Home

Awesome

XL Textual Inversion for Stable Diffusion XL 1.0 SDXL (Turbo) on a 24 GB GPU

XL_Inversion.ipynb is Copyright © 2023 HANS ROETTGER and distributed under the terms of AGPLv3.

This is an implementation of the textual inversion algorithm to incorporate your own objects, faces or styles into Stable Diffusion XL 1.0. Input: a couple of template images.

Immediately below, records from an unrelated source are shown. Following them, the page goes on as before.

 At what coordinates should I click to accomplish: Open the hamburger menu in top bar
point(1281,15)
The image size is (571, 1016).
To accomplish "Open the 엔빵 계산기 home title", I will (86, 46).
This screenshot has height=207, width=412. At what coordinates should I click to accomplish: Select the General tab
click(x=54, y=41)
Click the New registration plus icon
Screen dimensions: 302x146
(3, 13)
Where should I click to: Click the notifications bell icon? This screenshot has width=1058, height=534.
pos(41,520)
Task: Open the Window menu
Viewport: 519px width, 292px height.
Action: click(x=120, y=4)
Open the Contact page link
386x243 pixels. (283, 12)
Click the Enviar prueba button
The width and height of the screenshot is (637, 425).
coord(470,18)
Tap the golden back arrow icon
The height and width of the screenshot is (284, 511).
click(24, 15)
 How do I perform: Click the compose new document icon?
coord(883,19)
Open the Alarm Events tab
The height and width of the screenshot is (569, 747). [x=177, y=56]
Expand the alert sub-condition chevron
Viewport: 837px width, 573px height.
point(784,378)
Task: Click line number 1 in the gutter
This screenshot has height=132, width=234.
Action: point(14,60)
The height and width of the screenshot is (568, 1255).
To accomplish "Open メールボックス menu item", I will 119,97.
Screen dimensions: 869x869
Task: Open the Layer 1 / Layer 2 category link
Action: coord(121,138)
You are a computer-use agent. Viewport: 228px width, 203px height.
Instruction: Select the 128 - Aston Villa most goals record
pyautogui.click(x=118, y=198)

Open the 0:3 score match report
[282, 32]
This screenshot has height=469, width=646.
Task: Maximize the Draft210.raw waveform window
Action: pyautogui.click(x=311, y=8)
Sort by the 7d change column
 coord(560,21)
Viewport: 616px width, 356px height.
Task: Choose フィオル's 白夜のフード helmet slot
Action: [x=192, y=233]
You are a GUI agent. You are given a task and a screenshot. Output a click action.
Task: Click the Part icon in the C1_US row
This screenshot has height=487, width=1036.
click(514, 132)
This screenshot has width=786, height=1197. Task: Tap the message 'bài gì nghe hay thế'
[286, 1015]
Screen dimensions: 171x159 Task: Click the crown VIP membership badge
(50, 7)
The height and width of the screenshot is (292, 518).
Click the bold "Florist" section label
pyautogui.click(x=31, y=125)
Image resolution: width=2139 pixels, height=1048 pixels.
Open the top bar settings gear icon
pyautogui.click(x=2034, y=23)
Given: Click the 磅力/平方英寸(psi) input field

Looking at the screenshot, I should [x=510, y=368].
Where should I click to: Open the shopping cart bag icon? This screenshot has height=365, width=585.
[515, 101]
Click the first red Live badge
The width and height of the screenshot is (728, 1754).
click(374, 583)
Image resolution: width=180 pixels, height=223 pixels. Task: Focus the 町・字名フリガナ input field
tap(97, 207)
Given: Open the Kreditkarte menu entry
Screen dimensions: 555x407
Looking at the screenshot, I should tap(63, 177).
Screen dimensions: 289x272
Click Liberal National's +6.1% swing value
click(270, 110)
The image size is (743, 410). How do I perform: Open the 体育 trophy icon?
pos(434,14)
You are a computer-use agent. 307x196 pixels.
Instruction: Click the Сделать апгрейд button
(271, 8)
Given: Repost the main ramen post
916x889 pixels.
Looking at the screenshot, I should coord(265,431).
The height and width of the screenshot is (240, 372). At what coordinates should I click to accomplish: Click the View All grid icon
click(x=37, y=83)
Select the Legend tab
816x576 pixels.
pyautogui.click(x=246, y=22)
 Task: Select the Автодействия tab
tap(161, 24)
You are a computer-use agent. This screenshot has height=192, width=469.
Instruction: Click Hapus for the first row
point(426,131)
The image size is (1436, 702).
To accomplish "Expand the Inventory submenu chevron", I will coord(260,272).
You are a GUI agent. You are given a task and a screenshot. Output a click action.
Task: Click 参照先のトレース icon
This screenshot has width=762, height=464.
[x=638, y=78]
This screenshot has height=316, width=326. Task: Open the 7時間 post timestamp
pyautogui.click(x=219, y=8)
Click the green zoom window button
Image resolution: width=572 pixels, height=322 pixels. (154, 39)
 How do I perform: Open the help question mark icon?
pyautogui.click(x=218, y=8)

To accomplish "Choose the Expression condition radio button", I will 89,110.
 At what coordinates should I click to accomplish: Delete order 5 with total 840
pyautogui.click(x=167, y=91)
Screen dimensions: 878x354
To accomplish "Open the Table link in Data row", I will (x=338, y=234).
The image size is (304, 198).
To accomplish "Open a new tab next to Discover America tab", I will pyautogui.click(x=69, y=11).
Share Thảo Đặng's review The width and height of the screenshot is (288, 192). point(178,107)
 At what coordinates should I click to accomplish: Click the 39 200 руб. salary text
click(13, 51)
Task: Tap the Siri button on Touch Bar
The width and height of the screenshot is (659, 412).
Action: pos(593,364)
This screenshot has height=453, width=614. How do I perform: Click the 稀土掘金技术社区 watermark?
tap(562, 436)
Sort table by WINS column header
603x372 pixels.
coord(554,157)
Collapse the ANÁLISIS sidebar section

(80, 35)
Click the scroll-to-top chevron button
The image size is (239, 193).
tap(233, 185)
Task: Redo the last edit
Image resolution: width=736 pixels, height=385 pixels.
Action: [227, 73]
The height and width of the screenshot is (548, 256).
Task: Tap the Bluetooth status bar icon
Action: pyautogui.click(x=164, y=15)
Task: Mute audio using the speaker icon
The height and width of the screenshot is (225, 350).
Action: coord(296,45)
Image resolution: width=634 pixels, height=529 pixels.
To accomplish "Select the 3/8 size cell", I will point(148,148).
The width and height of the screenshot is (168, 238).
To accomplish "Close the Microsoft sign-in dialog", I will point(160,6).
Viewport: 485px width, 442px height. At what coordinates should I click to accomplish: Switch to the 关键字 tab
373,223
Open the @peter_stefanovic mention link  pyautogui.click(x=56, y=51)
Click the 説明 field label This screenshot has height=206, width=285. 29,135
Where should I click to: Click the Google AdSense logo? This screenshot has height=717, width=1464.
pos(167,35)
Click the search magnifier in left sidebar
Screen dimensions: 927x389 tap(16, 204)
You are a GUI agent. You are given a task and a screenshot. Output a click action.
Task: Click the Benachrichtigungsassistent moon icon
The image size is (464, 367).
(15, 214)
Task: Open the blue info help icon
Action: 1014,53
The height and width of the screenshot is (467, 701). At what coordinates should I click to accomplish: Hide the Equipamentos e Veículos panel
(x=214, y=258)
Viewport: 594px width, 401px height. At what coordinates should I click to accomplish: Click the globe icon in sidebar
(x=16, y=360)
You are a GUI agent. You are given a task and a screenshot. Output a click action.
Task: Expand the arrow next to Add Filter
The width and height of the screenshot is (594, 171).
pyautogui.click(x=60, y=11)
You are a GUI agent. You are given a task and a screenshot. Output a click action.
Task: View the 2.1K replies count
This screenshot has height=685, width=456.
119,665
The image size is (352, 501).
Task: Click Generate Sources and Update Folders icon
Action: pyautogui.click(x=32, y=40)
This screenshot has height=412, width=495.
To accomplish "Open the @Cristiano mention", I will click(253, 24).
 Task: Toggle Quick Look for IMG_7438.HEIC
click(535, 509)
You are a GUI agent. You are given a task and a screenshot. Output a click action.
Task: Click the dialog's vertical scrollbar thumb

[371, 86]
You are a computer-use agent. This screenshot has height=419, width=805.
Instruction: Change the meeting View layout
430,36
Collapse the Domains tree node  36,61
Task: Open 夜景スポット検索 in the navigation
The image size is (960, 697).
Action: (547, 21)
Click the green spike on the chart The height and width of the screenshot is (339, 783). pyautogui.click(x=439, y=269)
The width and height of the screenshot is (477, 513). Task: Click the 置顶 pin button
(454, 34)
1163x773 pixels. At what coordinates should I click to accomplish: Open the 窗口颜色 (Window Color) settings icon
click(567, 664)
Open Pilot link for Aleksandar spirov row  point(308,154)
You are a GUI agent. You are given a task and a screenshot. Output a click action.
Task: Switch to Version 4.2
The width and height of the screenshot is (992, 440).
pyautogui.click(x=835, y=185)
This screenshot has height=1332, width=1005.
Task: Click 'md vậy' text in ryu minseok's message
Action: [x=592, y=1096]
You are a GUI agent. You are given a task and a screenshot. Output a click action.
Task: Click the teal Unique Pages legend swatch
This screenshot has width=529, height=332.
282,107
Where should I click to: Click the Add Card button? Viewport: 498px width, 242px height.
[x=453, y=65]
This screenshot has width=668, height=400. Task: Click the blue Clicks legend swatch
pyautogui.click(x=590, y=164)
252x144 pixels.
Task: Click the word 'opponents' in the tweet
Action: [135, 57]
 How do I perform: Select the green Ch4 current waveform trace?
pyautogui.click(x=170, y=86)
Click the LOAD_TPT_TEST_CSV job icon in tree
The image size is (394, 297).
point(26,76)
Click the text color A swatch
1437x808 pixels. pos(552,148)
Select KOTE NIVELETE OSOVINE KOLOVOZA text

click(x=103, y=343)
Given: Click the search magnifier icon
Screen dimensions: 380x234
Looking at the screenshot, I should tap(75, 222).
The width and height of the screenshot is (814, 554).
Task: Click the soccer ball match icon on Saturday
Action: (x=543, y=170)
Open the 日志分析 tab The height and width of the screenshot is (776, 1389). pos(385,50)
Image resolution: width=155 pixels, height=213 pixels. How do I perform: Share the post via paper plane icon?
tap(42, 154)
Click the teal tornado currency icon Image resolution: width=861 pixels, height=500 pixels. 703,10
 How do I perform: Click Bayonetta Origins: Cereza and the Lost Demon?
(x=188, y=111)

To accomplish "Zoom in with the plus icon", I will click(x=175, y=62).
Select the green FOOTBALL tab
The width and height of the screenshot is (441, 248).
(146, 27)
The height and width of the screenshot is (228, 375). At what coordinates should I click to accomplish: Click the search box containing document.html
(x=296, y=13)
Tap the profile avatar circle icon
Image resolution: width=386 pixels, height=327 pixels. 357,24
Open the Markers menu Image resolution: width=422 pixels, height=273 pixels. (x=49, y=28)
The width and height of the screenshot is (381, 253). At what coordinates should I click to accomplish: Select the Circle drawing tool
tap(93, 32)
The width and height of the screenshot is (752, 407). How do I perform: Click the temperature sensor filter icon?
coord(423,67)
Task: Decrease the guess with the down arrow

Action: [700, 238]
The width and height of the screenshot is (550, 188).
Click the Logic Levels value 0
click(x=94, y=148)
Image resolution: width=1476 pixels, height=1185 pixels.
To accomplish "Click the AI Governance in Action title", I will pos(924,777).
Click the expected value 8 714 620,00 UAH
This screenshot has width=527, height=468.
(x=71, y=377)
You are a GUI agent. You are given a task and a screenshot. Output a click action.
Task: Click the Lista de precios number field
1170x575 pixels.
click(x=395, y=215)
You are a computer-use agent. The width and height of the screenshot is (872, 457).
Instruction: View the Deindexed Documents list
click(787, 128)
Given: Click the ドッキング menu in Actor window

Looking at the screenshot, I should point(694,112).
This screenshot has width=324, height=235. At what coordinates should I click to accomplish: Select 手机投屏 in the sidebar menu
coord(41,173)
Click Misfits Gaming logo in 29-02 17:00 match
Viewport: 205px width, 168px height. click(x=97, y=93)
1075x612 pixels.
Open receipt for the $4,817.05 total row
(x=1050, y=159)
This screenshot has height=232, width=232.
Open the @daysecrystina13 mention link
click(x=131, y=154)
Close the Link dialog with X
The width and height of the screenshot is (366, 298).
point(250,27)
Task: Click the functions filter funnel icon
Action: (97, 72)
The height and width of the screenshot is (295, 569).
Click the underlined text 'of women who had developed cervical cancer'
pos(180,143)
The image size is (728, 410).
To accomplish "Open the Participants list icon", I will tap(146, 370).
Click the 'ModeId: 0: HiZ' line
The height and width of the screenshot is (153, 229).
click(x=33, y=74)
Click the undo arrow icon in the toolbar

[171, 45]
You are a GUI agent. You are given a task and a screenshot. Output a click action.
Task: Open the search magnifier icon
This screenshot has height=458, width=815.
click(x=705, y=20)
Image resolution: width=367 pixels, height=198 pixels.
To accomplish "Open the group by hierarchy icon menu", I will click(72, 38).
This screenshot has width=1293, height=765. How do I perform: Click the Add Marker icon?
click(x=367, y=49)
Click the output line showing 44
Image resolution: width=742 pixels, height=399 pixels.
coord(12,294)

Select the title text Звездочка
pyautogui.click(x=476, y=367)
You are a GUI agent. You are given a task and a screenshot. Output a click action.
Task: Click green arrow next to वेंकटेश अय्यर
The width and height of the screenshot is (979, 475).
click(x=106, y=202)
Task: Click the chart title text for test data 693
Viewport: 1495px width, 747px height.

Output: a concept ("Embedding") that can be used in the standard Stable Diffusion XL pipeline to generate your artefacts. (Please also note my implementation variant for Deep Floyd IF.)

Please appreciate weeks of intensive work and leave me a ⭐ star in the top right!

[!NOTE] 2023-12-09 Embeddings created by XL_Inversion work problem-free with SDXL-Turbo (diffusers V 0.24.0)!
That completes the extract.